Former Helena-Lewis and Clark National Forest Supervisor Bill Avey said the politicians should follow the recommendations of the various federal land and resource management plans, which all go through lengthy public comment periods. The 2021 Helena-Lewis and Clark Forest Plan addressed two of the wilderness study areas and recommended keeping one.

“That is the kind of balanced public-supported approach that this committee and the House and Senate of Montana should be focused on,” Avey said.

Wild Montana spokesman Noah Marion said starting with HJ 9 in 2017, the past five Legislatures have introduced similar resolutions to get rid of wilderness study areas to no effect. He suggested that the committee instead pass a resolution developed by Wild Montana called the People’s Resolution, signed by more than 3,200 Montanans. It calls on Congress to support land agency recommendations and collaborative agreements regarding wilderness study areas.

“The problem with creating lasting solutions for WSA’s is not with the locally developed collaboratives or the balanced proposals they’ve developed. The problem is with Washington, D.C. and their inability to pass bills in a timely manner,” Marion said.

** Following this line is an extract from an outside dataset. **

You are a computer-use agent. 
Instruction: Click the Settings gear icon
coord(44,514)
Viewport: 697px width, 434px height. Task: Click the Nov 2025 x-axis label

Montana Conservation Elders spokesman Wayne Chamberlain said polls have shown that there’s broad consensus across Montana that wilderness study areas are important, although there may be different opinions on their management. But the areas are also part of the national public trust.

“There have been some comments about local control. I understand the appeal of local control,” Chamberlain said. “But sometimes, local control is not the best answer in all circumstances.”

The committee took no action on the bill.

South of Missoula, the 61,400-acre Blue Joint WSA sits in the headwaters of the West Fork of the Bitterroot River. The 98,000-acre Sapphire WSA lies across the Bitterroot Valley in the southern Sapphire Range.

Farther north in the Sapphire Range is the 520-acre Quigg West WSA managed by the BLM. In the Garnet Ranger east of Missoula are the 11.380-acre Hoodoo Mountain and 11,580-acre Wales Creek WSA’s, also managed by the BLM.